While the entire power grid generates ELF radiation, high voltage power lines generate much stronger ELF fields than the power lines that run to your home. The EMF levels radiated by such lines are particularly dangerous. This link between EMF radiation from power lines and childhood leukemia was pointed out in 1979 by Dr. Nancy Wertheimer and Ed Leeper, who studied the possible carcinogenic effects of exposure to EMF from power lines in certain homes in Colorado. They concluded that growing up in a home surrounded by such high voltage electrical cables was, in fact, associated with an increased incidence of childhood leukemia. “The finding was strongest for children who had spent their entire lives at the same address, and it appeared to be dose-related.” They did not reach a conclusion as to why this correlation exists, but did mention “AC magnetic fields” as one potential reason.27

These findings and those of many other similar studies led the World Health Organization (WHO) in 2002 to include ELF (power-frequency EMF) among the possible causes of childhood leukemia.28 (WHO gave a similar evaluation regarding radio-frequency EMF and cancer in 2011,29 again relying heavily on information from epidemiology studies. These two decisions, warning of the possible health effects of EMF, cover almost all frequencies in the non-ionizing range of electromagnetic radiation.)
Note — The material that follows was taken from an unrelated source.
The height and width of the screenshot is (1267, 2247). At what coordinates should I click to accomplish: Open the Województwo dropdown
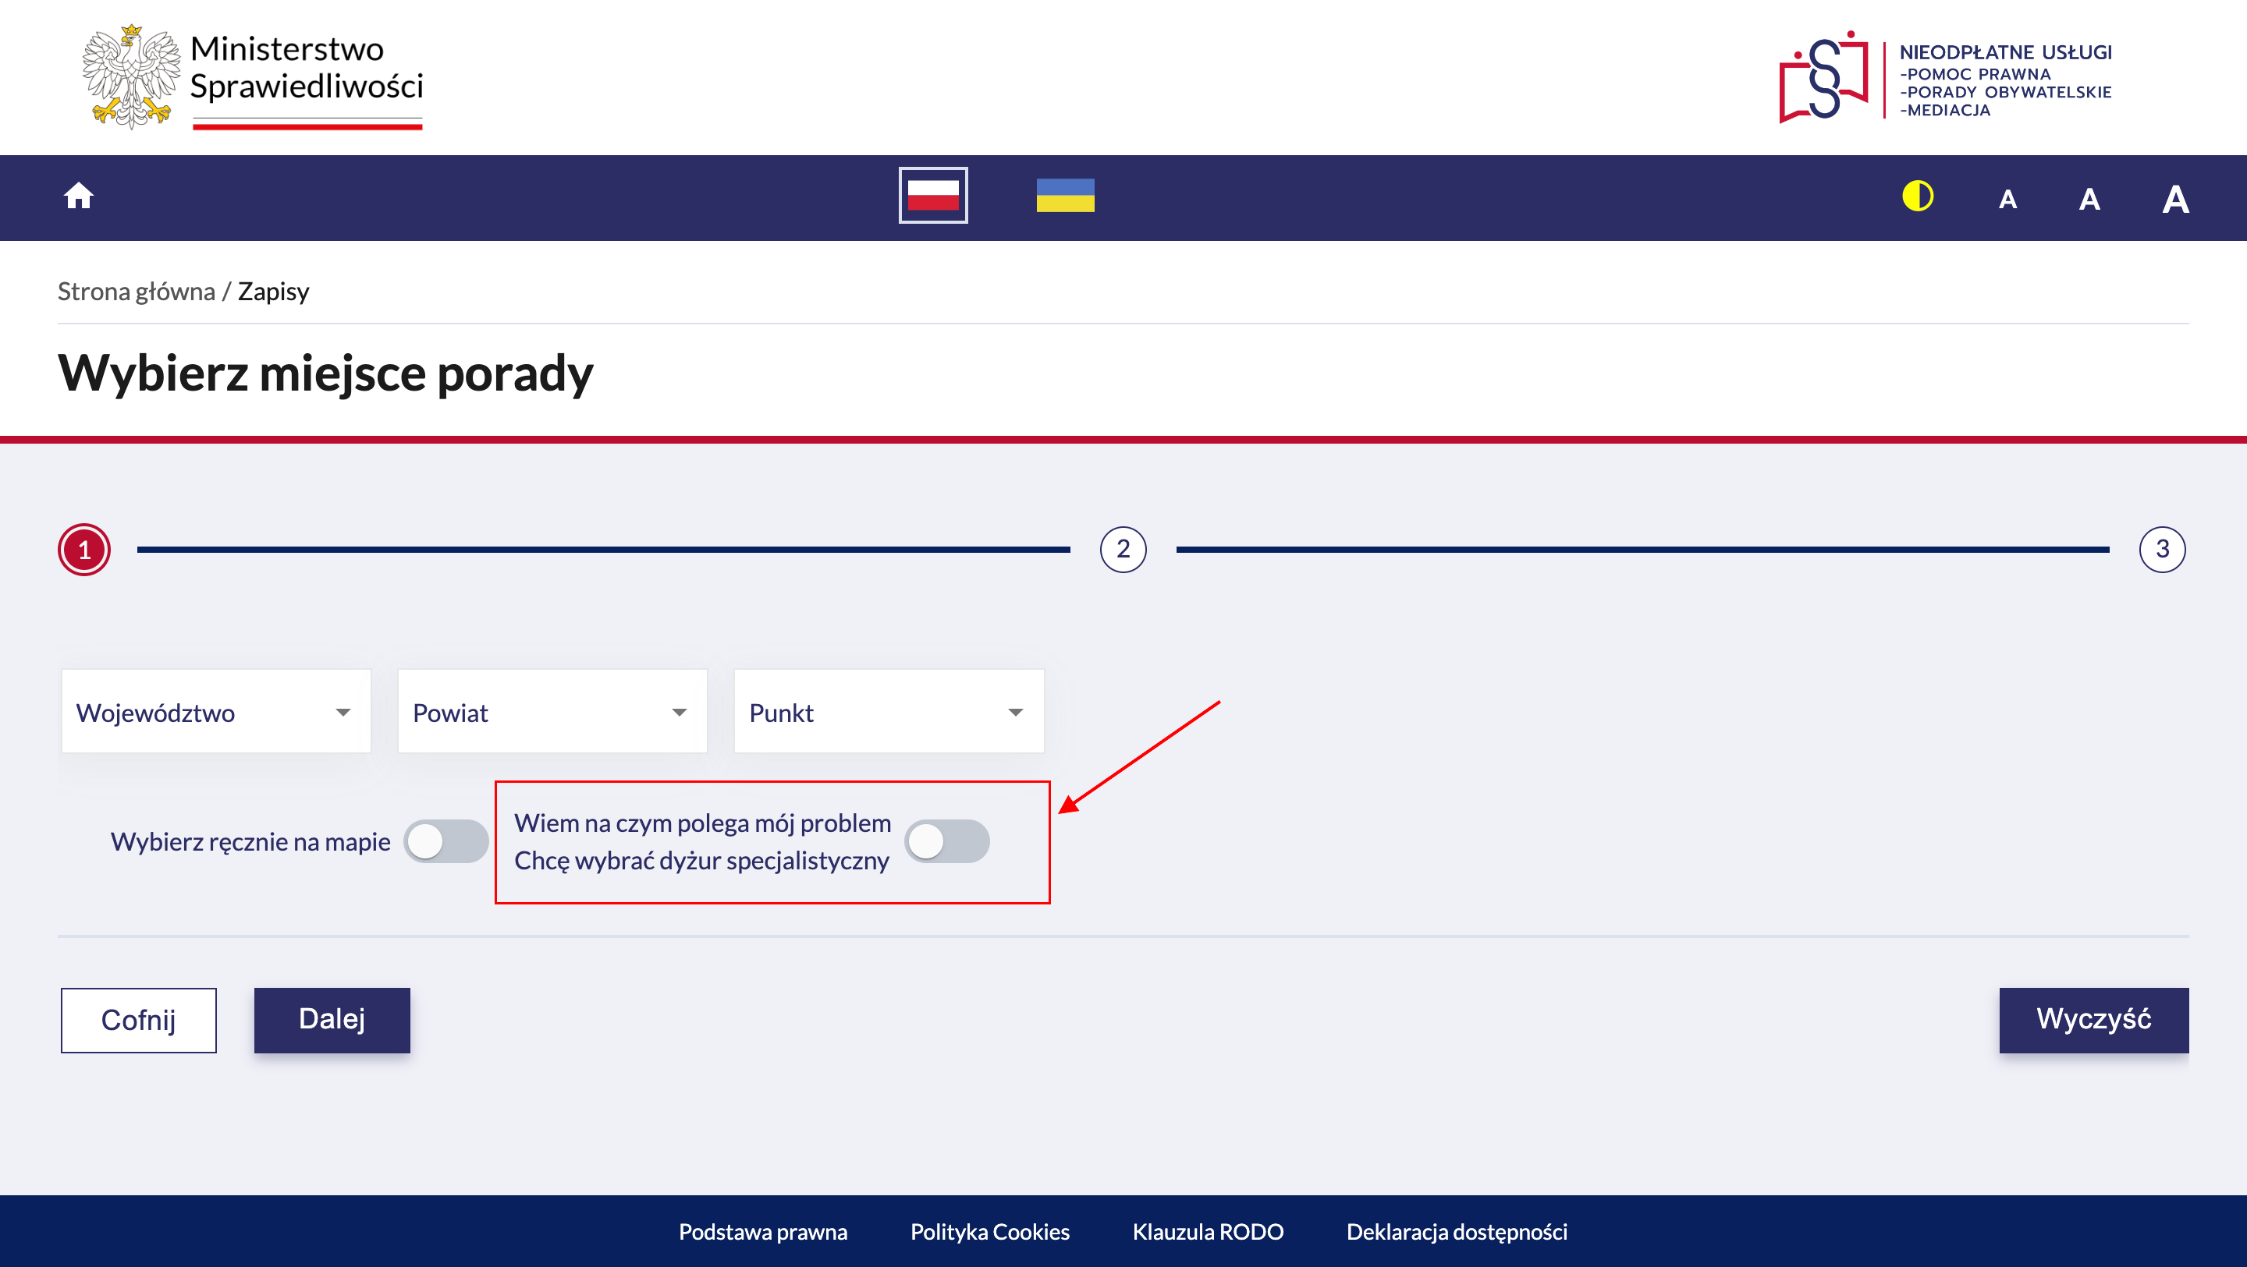[x=216, y=712]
Some scientists previously believed EM radiation could only damage humans if the radiation was sufficiently intense to cause heating of the tissues. This theory, which is often referred to as the thermal criterion, has now been roundly discredited by many studies in which biological effects have been observed at intensities far too low to cause any measurable heating effect.

While cancer is a serious condition, it is just one set of human diseases that are, in many cases, caused by environmental stresses. If a force in the environment is strong enough to potentially cause cancer, then that force is also powerful enough to cause many other types of damage. In the next chapter, we’ll examine some of the other known health effects of electromagnetic radiation.